- SUPPLIED RECORDS:
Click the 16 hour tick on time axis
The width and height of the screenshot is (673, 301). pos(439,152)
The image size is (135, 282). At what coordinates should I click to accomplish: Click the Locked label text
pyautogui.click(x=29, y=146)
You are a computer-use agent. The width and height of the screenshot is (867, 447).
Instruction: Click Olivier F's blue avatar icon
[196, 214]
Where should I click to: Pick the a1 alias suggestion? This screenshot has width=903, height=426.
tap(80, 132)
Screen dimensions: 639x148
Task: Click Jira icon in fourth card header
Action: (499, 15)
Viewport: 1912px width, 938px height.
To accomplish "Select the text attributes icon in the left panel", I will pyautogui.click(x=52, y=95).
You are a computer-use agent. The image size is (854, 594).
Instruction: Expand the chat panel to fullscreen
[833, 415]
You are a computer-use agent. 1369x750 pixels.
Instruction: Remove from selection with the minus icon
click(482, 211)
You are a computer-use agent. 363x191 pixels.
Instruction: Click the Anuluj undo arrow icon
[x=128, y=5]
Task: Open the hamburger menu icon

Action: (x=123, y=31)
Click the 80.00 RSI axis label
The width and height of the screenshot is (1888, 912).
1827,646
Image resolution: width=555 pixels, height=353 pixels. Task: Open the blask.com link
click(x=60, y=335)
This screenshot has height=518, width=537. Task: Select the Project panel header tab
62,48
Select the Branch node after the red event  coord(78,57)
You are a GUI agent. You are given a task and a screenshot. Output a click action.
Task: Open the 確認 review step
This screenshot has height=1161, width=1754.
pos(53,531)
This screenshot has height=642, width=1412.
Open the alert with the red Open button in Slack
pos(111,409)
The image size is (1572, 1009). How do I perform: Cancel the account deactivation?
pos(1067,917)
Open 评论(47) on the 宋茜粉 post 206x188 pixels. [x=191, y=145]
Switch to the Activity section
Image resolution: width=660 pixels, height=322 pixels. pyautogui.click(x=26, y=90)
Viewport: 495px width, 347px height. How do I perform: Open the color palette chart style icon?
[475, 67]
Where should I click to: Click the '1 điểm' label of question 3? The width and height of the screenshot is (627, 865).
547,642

- TASK TO CARRY OUT: Arrange every line of the records above as a numbered list, leaving out any blank lines.

- FULL ANSWER:
1. Click the 16 hour tick on time axis
2. The width and height of the screenshot is (673, 301). pos(439,152)
3. The image size is (135, 282). At what coordinates should I click to accomplish: Click the Locked label text
4. pyautogui.click(x=29, y=146)
5. You are a computer-use agent. The width and height of the screenshot is (867, 447).
6. Instruction: Click Olivier F's blue avatar icon
7. [196, 214]
8. Where should I click to: Pick the a1 alias suggestion? This screenshot has width=903, height=426.
9. tap(80, 132)
10. Screen dimensions: 639x148
11. Task: Click Jira icon in fourth card header
12. Action: (499, 15)
13. Viewport: 1912px width, 938px height.
14. To accomplish "Select the text attributes icon in the left panel", I will pyautogui.click(x=52, y=95).
15. You are a computer-use agent. The image size is (854, 594).
16. Instruction: Expand the chat panel to fullscreen
17. [833, 415]
18. You are a computer-use agent. 1369x750 pixels.
19. Instruction: Remove from selection with the minus icon
20. click(482, 211)
21. You are a computer-use agent. 363x191 pixels.
22. Instruction: Click the Anuluj undo arrow icon
23. [x=128, y=5]
24. Task: Open the hamburger menu icon
25. Action: (x=123, y=31)
26. Click the 80.00 RSI axis label
27. The width and height of the screenshot is (1888, 912).
28. 1827,646
29. Image resolution: width=555 pixels, height=353 pixels. Task: Open the blask.com link
30. click(x=60, y=335)
31. This screenshot has height=518, width=537. Task: Select the Project panel header tab
32. 62,48
33. Select the Branch node after the red event  coord(78,57)
34. You are a GUI agent. You are given a task and a screenshot. Output a click action.
35. Task: Open the 確認 review step
36. This screenshot has height=1161, width=1754.
37. pos(53,531)
38. This screenshot has height=642, width=1412.
39. Open the alert with the red Open button in Slack
40. pos(111,409)
41. The image size is (1572, 1009). How do I perform: Cancel the account deactivation?
42. pos(1067,917)
43. Open 评论(47) on the 宋茜粉 post 206x188 pixels. [x=191, y=145]
44. Switch to the Activity section
45. Image resolution: width=660 pixels, height=322 pixels. pyautogui.click(x=26, y=90)
46. Viewport: 495px width, 347px height. How do I perform: Open the color palette chart style icon?
47. [475, 67]
48. Where should I click to: Click the '1 điểm' label of question 3? The width and height of the screenshot is (627, 865).
49. 547,642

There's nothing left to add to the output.